The closeness of that vote shows the growing support among governments to hold the Chinese government accountable and highlights the potential for cross-regional alliances and fresh coalitions to challenge Beijing’s expectation of impunity.
Governments, such as Australia, Japan, Canada, the UK, EU, and US, that are reconsidering their relationships with China, are looking to expand trade and security arrangements with India. But Prime Minister Narendra Modi’s Hindu nationalist Bharatiya Janata Party has mimicked many of the same abuses that have enabled Chinese state repression, and deepening ties with India without pressure on Modi to respect rights squanders valuable leverage to protect India’s increasingly endangered civic space.
“Autocrats rely on the illusion that their strong-arm tactics are necessary for stability, but as brave protesters around the world show time and again, repression is not a shortcut to stability,” Hassan said. “The protests in cities across China against the Chinese government’s strict ‘zero Covid’ lockdown measures show that people’s desires for human rights cannot be erased despite Beijing’s efforts to repress them.”
Rights-respecting governments have both the opportunity and the responsibility to lend their political attention and stamina to protest movements and civil society groups that are challenging abusive governments in countries like Sudan and Myanmar. In Sudan, policymakers from the US, UN, EU, and regional partners engaging with Sudan’s military leadership should prioritize the demands of protest and victims’ groups for justice and an end to impunity for those in command positions. And the Association of Southeast Asian Nations (ASEAN) should intensify pressure on Myanmar’s junta by aligning with international efforts to cut off the military’s sources of foreign currency.
The international community should also apply a human rights lens to the existential threat of climate change. From Pakistan to Nigeria to Australia, every corner of the world faces a nonstop cycle of human-induced catastrophic flooding, massive wildfires, and drought. These disasters illustrate the cost of inaction, with the most vulnerable paying the highest price.
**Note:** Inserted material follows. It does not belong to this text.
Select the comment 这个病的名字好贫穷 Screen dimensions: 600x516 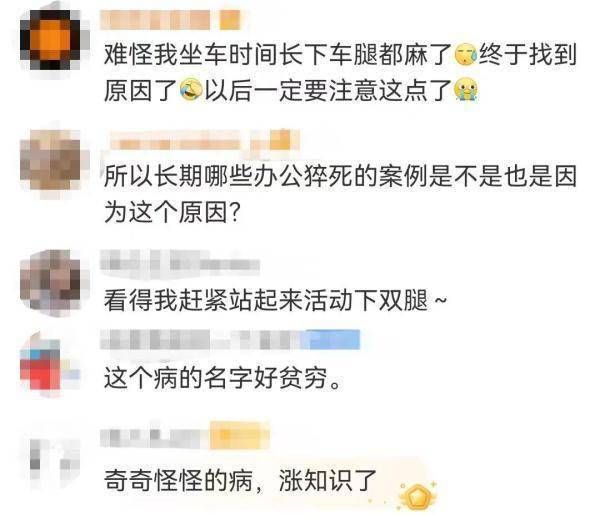(222, 379)
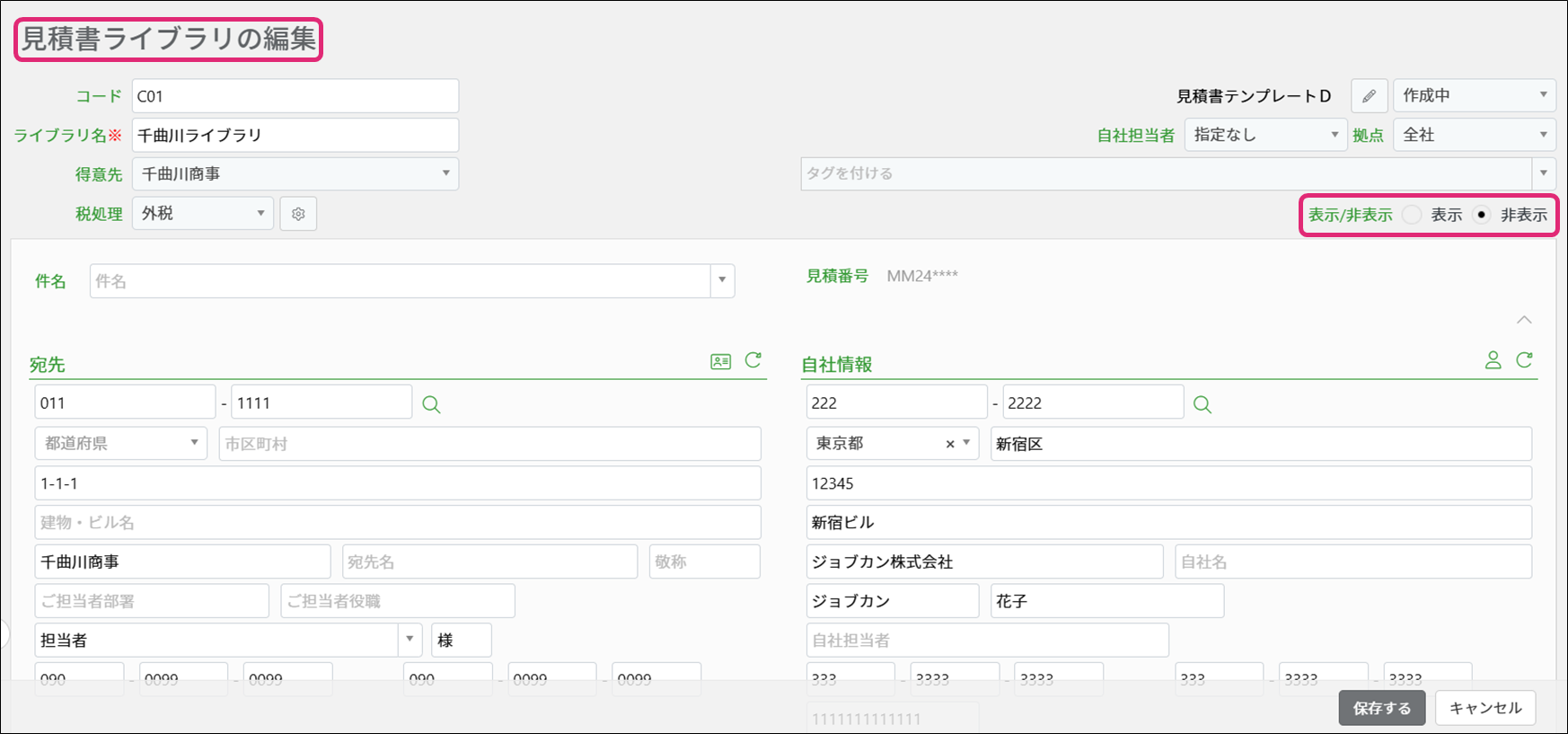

Government officials have a legal and moral obligation to regulate the industries, such as fossil fuel and logging, whose business models are incompatible with protecting basic rights.
“Assisting frontline communities and environmental defenders is one of the most powerful ways to push back against corporate and government activities that harm the environment and protect critical ecosystems needed to address the climate crisis,” Hassan said. “In Brazil, President Luiz Inácio Lula da Silva has pledged to reduce Amazon deforestation to zero and defend Indigenous rights, and his ability to deliver on his climate and human rights commitments is critical for Brazil and the world.”
The magnitude, scale, and frequency of human rights crises across the globe demonstrate the urgency of a new framing and new model for action. Centering our greatest challenges and threats to the modern world around human rights reveals not only the root causes of disruption but also offers guidance to address them. Every government has the obligation to protect and stand up for human rights.
“The world’s mobilization around Ukraine showed what’s possible when governments work together,” Hassan said. “The challenge for all governments is to bring the same spirit of solidarity to reimagine what it takes to achieve success in protecting and promoting human rights around the globe.”